→ **WORK ORDER**: For the listing below, output exactly the lines from the line with "Archive (389, 20)" up to and including the line with "slith76 (209, 278)", and no other lines.

→ **STUDY MATERIAL**:
******************************
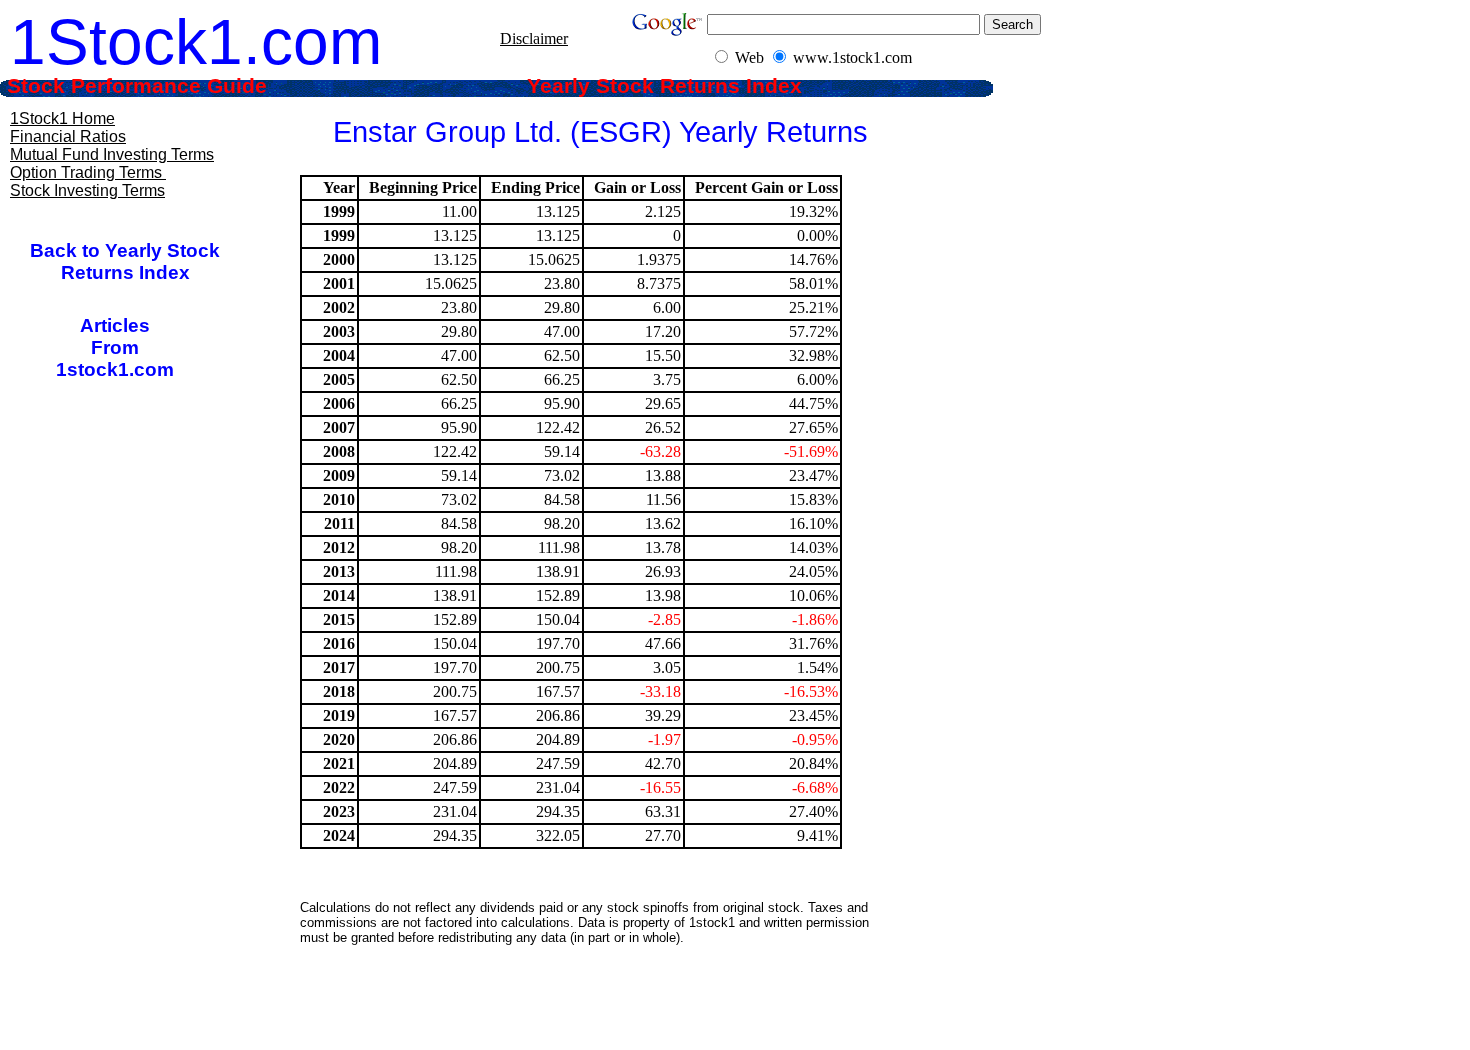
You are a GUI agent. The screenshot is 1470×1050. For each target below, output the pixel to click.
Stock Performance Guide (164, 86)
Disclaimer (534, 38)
******************************
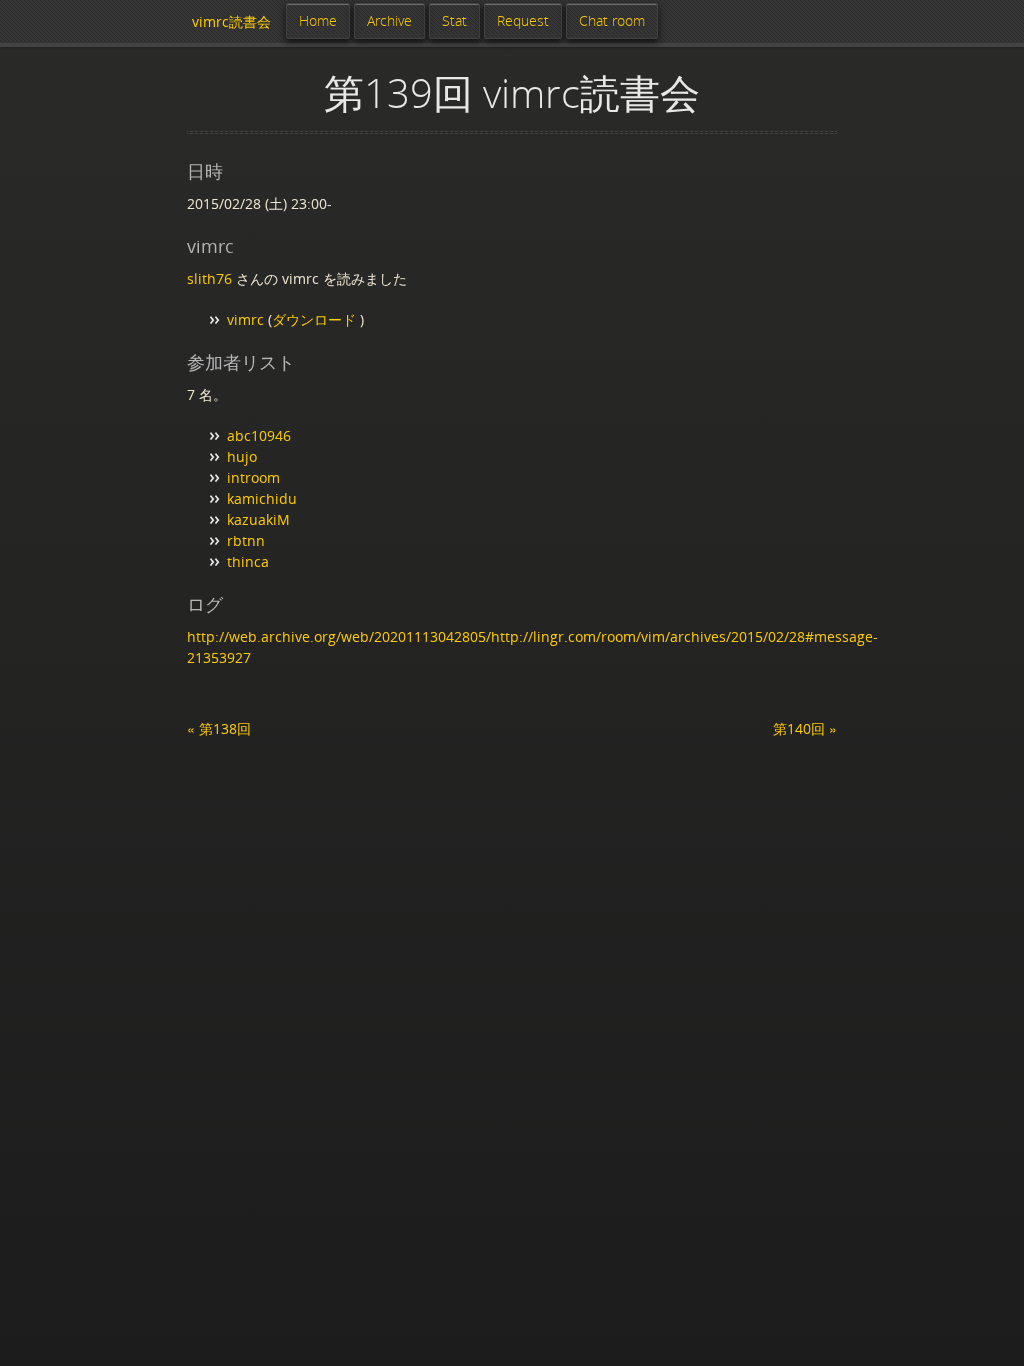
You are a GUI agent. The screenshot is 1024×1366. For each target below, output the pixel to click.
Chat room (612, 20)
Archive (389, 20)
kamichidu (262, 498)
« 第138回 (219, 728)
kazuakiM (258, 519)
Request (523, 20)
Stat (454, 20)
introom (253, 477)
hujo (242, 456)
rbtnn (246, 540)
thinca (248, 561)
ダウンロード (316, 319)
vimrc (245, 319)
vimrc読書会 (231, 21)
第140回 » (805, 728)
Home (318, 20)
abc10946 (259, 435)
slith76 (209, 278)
******************************
→ **EXERCISE RESPONSE**:
Archive (389, 20)
kamichidu (262, 498)
« 第138回 (219, 728)
kazuakiM (258, 519)
Request (523, 20)
Stat (454, 20)
introom (253, 477)
hujo (242, 456)
rbtnn (246, 540)
thinca (248, 561)
ダウンロード (316, 319)
vimrc (245, 319)
vimrc読書会 (231, 21)
第140回 » (805, 728)
Home (318, 20)
abc10946 (259, 435)
slith76 (209, 278)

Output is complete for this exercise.